Saved data entries:
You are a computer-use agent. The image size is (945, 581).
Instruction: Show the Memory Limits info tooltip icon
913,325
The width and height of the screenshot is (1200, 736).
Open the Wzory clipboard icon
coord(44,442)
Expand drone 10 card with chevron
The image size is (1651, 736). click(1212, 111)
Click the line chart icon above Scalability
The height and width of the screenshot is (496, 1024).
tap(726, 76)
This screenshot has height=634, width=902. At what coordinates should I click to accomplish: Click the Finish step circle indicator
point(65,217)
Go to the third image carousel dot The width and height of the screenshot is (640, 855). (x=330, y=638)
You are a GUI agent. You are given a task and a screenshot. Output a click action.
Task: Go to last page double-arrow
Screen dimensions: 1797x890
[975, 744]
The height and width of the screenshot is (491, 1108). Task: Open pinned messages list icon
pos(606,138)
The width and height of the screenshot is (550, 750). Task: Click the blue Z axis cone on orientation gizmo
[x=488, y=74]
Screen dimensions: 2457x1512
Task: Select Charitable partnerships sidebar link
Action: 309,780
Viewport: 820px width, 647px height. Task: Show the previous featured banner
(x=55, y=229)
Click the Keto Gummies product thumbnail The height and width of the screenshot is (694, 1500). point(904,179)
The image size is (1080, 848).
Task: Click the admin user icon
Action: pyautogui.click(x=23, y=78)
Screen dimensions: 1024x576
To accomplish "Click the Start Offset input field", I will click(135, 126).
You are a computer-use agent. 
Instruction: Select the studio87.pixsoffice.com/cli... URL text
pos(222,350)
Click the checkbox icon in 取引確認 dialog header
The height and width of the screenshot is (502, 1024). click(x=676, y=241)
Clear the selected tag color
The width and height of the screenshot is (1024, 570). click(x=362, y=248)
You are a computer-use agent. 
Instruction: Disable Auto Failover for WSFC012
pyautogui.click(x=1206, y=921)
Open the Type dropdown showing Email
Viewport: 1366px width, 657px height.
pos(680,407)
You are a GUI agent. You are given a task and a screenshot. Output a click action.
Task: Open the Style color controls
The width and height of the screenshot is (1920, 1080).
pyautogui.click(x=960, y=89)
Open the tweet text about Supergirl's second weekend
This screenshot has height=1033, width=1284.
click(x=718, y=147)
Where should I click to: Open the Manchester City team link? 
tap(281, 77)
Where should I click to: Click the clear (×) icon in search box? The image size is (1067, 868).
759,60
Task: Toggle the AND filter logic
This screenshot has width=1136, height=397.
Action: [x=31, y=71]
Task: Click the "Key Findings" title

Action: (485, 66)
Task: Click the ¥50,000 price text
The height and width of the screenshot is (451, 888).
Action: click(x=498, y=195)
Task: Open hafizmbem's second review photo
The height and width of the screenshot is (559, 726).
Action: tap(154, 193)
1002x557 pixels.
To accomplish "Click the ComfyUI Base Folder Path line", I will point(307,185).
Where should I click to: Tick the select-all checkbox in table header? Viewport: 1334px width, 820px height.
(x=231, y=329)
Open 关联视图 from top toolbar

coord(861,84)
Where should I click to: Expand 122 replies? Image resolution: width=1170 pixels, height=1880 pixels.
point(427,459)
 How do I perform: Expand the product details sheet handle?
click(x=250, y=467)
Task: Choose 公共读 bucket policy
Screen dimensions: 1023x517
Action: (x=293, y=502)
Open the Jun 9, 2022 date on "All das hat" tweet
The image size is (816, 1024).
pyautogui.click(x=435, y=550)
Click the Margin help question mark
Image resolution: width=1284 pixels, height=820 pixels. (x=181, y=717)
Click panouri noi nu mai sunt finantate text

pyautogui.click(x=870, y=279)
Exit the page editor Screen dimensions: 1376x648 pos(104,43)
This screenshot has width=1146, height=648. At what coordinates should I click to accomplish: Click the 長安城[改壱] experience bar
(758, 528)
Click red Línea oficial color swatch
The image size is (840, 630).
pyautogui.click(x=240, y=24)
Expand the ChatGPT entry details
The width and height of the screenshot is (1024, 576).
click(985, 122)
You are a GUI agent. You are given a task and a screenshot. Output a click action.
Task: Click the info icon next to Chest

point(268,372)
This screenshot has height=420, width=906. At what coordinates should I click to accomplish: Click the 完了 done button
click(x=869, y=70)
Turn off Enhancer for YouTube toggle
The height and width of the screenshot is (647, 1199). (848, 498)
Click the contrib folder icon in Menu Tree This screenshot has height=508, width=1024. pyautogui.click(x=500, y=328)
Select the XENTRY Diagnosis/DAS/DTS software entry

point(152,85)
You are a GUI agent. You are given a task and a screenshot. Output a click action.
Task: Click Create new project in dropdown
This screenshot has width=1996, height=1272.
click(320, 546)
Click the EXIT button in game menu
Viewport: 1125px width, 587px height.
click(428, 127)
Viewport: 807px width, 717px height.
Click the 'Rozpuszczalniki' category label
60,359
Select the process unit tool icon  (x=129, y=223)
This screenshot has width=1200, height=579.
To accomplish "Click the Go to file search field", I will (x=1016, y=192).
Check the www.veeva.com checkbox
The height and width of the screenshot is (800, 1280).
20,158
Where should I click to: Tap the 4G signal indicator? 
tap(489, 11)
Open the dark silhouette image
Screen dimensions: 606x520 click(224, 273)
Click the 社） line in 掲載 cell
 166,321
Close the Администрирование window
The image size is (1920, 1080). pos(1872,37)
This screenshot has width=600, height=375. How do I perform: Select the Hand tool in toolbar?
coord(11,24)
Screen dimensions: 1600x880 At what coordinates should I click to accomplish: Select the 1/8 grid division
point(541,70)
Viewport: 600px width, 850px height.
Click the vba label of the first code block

**EXERCISE PROMPT**
Retype each line above with no alterations.

**ANSWER SECTION**
You are a computer-use agent. The image size is (945, 581).
Instruction: Show the Memory Limits info tooltip icon
913,325
The width and height of the screenshot is (1200, 736).
Open the Wzory clipboard icon
coord(44,442)
Expand drone 10 card with chevron
The image size is (1651, 736). click(1212, 111)
Click the line chart icon above Scalability
The height and width of the screenshot is (496, 1024).
tap(726, 76)
This screenshot has height=634, width=902. At what coordinates should I click to accomplish: Click the Finish step circle indicator
point(65,217)
Go to the third image carousel dot The width and height of the screenshot is (640, 855). (x=330, y=638)
You are a GUI agent. You are given a task and a screenshot. Output a click action.
Task: Go to last page double-arrow
Screen dimensions: 1797x890
[975, 744]
The height and width of the screenshot is (491, 1108). Task: Open pinned messages list icon
pos(606,138)
The width and height of the screenshot is (550, 750). Task: Click the blue Z axis cone on orientation gizmo
[x=488, y=74]
Screen dimensions: 2457x1512
Task: Select Charitable partnerships sidebar link
Action: 309,780
Viewport: 820px width, 647px height. Task: Show the previous featured banner
(x=55, y=229)
Click the Keto Gummies product thumbnail The height and width of the screenshot is (694, 1500). point(904,179)
The image size is (1080, 848).
Task: Click the admin user icon
Action: pyautogui.click(x=23, y=78)
Screen dimensions: 1024x576
To accomplish "Click the Start Offset input field", I will click(135, 126).
You are a computer-use agent. 
Instruction: Select the studio87.pixsoffice.com/cli... URL text
pos(222,350)
Click the checkbox icon in 取引確認 dialog header
The height and width of the screenshot is (502, 1024). click(x=676, y=241)
Clear the selected tag color
The width and height of the screenshot is (1024, 570). click(x=362, y=248)
You are a computer-use agent. 
Instruction: Disable Auto Failover for WSFC012
pyautogui.click(x=1206, y=921)
Open the Type dropdown showing Email
Viewport: 1366px width, 657px height.
pos(680,407)
You are a GUI agent. You are given a task and a screenshot. Output a click action.
Task: Open the Style color controls
The width and height of the screenshot is (1920, 1080).
pyautogui.click(x=960, y=89)
Open the tweet text about Supergirl's second weekend
This screenshot has height=1033, width=1284.
click(x=718, y=147)
Where should I click to: Open the Manchester City team link? 
tap(281, 77)
Where should I click to: Click the clear (×) icon in search box? The image size is (1067, 868).
759,60
Task: Toggle the AND filter logic
This screenshot has width=1136, height=397.
Action: [x=31, y=71]
Task: Click the "Key Findings" title

Action: (485, 66)
Task: Click the ¥50,000 price text
The height and width of the screenshot is (451, 888).
Action: click(x=498, y=195)
Task: Open hafizmbem's second review photo
The height and width of the screenshot is (559, 726).
Action: tap(154, 193)
1002x557 pixels.
To accomplish "Click the ComfyUI Base Folder Path line", I will point(307,185).
Where should I click to: Tick the select-all checkbox in table header? Viewport: 1334px width, 820px height.
(x=231, y=329)
Open 关联视图 from top toolbar

coord(861,84)
Where should I click to: Expand 122 replies? Image resolution: width=1170 pixels, height=1880 pixels.
point(427,459)
 How do I perform: Expand the product details sheet handle?
click(x=250, y=467)
Task: Choose 公共读 bucket policy
Screen dimensions: 1023x517
Action: (x=293, y=502)
Open the Jun 9, 2022 date on "All das hat" tweet
The image size is (816, 1024).
pyautogui.click(x=435, y=550)
Click the Margin help question mark
Image resolution: width=1284 pixels, height=820 pixels. (x=181, y=717)
Click panouri noi nu mai sunt finantate text

pyautogui.click(x=870, y=279)
Exit the page editor Screen dimensions: 1376x648 pos(104,43)
This screenshot has width=1146, height=648. At what coordinates should I click to accomplish: Click the 長安城[改壱] experience bar
(758, 528)
Click red Línea oficial color swatch
The image size is (840, 630).
pyautogui.click(x=240, y=24)
Expand the ChatGPT entry details
The width and height of the screenshot is (1024, 576).
click(985, 122)
You are a GUI agent. You are given a task and a screenshot. Output a click action.
Task: Click the info icon next to Chest

point(268,372)
This screenshot has height=420, width=906. At what coordinates should I click to accomplish: Click the 完了 done button
click(x=869, y=70)
Turn off Enhancer for YouTube toggle
The height and width of the screenshot is (647, 1199). (848, 498)
Click the contrib folder icon in Menu Tree This screenshot has height=508, width=1024. pyautogui.click(x=500, y=328)
Select the XENTRY Diagnosis/DAS/DTS software entry

point(152,85)
You are a GUI agent. You are given a task and a screenshot. Output a click action.
Task: Click Create new project in dropdown
This screenshot has width=1996, height=1272.
click(320, 546)
Click the EXIT button in game menu
Viewport: 1125px width, 587px height.
click(428, 127)
Viewport: 807px width, 717px height.
Click the 'Rozpuszczalniki' category label
60,359
Select the process unit tool icon  (x=129, y=223)
This screenshot has width=1200, height=579.
To accomplish "Click the Go to file search field", I will (x=1016, y=192).
Check the www.veeva.com checkbox
The height and width of the screenshot is (800, 1280).
20,158
Where should I click to: Tap the 4G signal indicator? 
tap(489, 11)
Open the dark silhouette image
Screen dimensions: 606x520 click(224, 273)
Click the 社） line in 掲載 cell
 166,321
Close the Администрирование window
The image size is (1920, 1080). pos(1872,37)
This screenshot has width=600, height=375. How do I perform: Select the Hand tool in toolbar?
coord(11,24)
Screen dimensions: 1600x880 At what coordinates should I click to accomplish: Select the 1/8 grid division
point(541,70)
Viewport: 600px width, 850px height.
Click the vba label of the first code block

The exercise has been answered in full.